>>
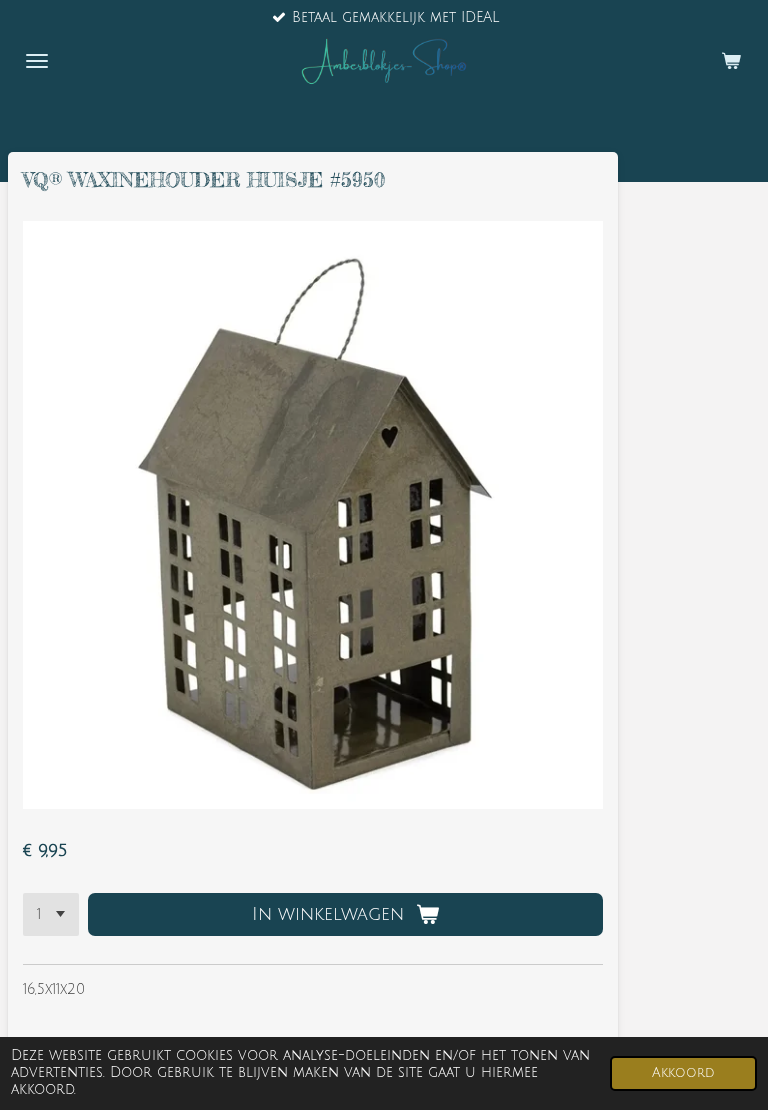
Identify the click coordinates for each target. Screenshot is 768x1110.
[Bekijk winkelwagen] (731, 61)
<<
>>
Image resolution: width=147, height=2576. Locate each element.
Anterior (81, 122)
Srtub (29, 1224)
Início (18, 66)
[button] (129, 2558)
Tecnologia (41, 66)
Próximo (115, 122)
<<
- [What you need to do]:
Retype the records above, but only those lines that fall between the line containing "Identify the click" and the line containing "[Bekijk winkelwagen] (731, 61)", with both of those lines included, exactly as written.

- [Result below]:
Identify the click coordinates for each target. Screenshot is 768x1110.
[Bekijk winkelwagen] (731, 61)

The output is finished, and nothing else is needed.